基本的に妖精は悪戯好きなものが多いですが、人間にとって有益な妖精も多く、中には家事や仕事の手助けをしてくれる妖精もいます。
家事や仕事の手助けをしてくれる妖精はhousehold fairies(家憑き妖精)などと呼ばれ、古くから親しまれて来ました。
家憑き妖精の中にも様々な種類がいるので、今回は家事や仕事の手伝いなどをしてくれる妖精たちをまとめて、それぞれ簡単に説明していきます( ..)φメモメモ
もくじ
ブラウニー
ブラウニーは英国の伝承に登場する家憑き妖精の一種です。
ブラウニーはhousehold fairies(家憑き妖精)の中で最も一般的によく知られた妖精で、家主が寝てる間に家事や農業などの手伝いをしてくれます。
彼等が憑いた家は必ず繁栄すると言われていますが、ブラウニーはすぐに気分を害して去ってしまうので、ずっと家にいて欲しいなら扱いには注意する必要があります。
大きさの描写については時代と共に大きく変化して来たらしく、最も古い伝承によると、人間と同じくらいの大きさ、またはそれよりも大きいとされていますが、近年では30センチ~1メートルほどの大きさであると言うのが一般的であるそうです。
伝承に登場するブラウニーの見た目や特徴は様々ですが、一般的に醜いと言われています。
また、肌の色は茶色で、全身が毛むくじゃらで常に裸、またはボロボロの服を着ているそうです。
ちなみに、wikipediaによると、年長のブラウニーがサンタクロースになるという伝承もあるそうです。
ホブゴブリン
ホブゴブリンは主にイングランドやスコットランドなどの伝承に登場する家憑き妖精、または精霊の一種です。

**短い練習:** 家憑き妖精についての記事を、最後の文に続けて書き進めてください。 ここに載せる記録は、家憑き妖精の記事とは関係がありません。

**抽出された情報:**

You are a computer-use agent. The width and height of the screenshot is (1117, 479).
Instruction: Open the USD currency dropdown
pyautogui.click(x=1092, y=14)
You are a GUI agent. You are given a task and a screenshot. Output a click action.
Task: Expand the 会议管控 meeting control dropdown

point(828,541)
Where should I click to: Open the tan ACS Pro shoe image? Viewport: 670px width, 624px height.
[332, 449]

...

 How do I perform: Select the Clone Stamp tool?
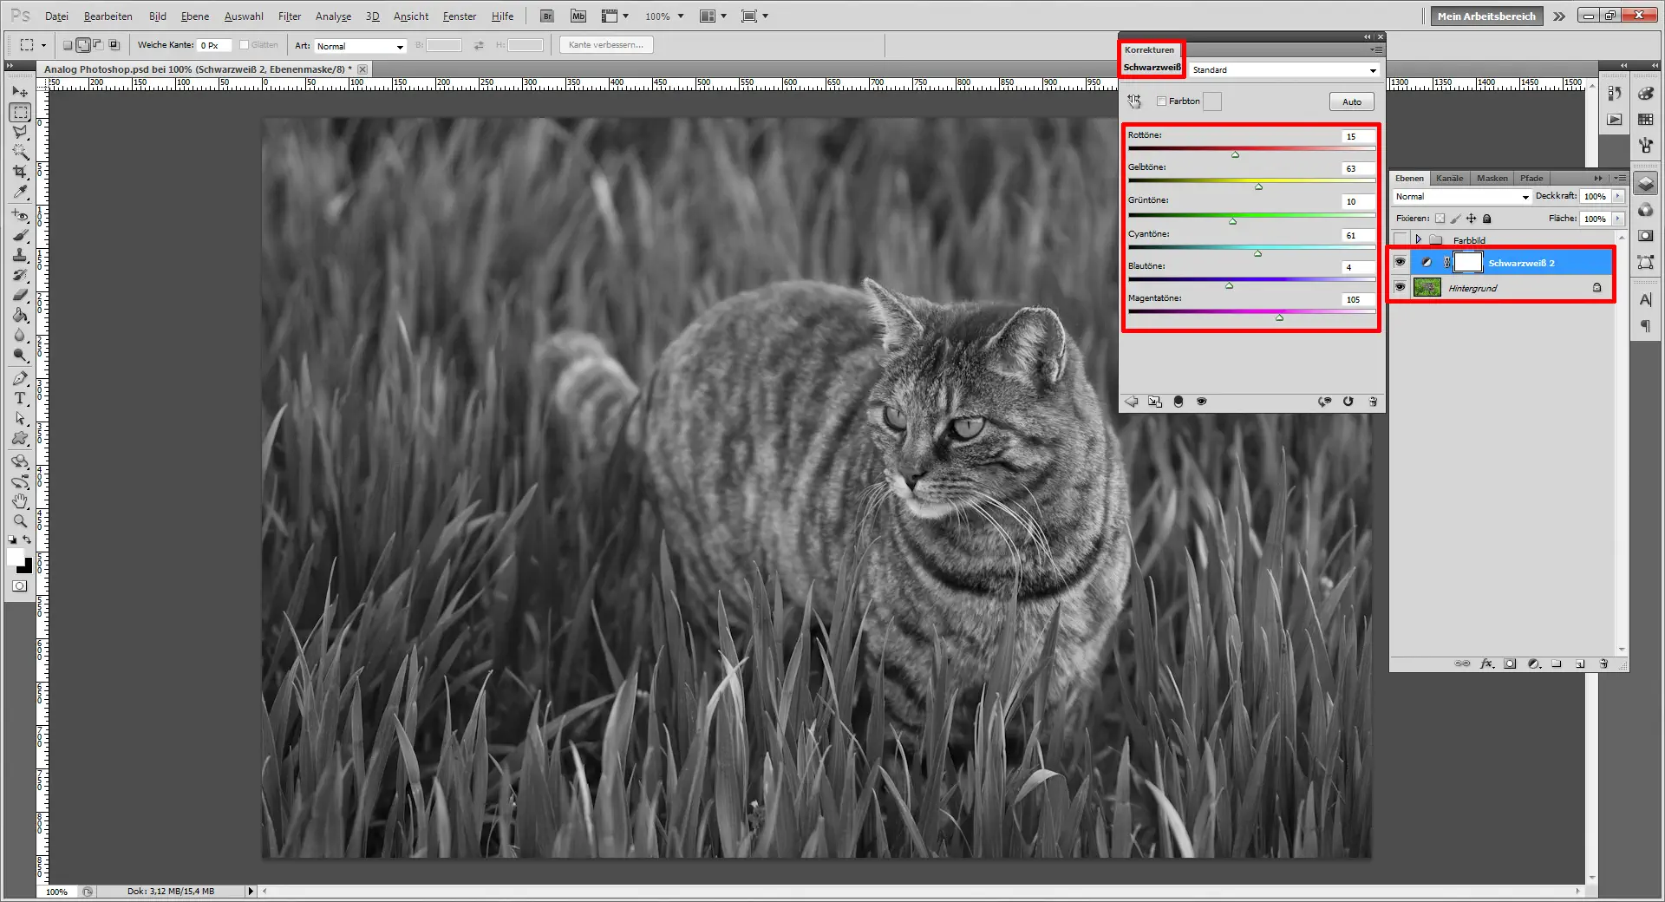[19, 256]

**結果:**
とても役に立つ精霊で、家の掃除やアイロンがけなどをしてくれますが、ブラウニーと同じように、ちょっとした事ですぐに怒って出て行ってしまう事もあるそうで、扱いには注意しなくてはならないと言われています。
また、他の多くの家憑き妖精や精霊たちと同じように、ホブゴブリンもまた、人前に姿を現す事は稀で、基本的に家主が寝静まった後や出かけている時などに家事や仕事の手伝いをします。
大きさに関しては、ホブゴブリンは一般的に小さな精霊であると言われていますが、具体的な大きさは伝承により様々です。
一説によるとホブゴブリンは2~3フィート(30~90センチ)ほどだと言われていますが、また別の説では3~6センチほどのとても小さな精霊であるとも言われています。
見た目に関する描写は概ね一致しており、基本的にホブゴブリンは醜くい容姿をした毛むくじゃらの人間の男のような姿をしていると言われています。
衣服に関しては、裸、またはボロボロの茶色い服を着ているそうです。
ちなみに、ホブゴブリンは基本的に無害な存在ですが、悪戯好きで、時には人間を困らせて楽しむ事もあるそうです。
また、見た目や特徴がブラウニーと似ているので同一視される事もあります。
ロブ
ロブは主に英国の伝承に登場する家憑き妖精の一種です。
ミルクやクリーム、暖炉のそばの場所を提供すると、代わりに家事などを手伝ってくれると言われています。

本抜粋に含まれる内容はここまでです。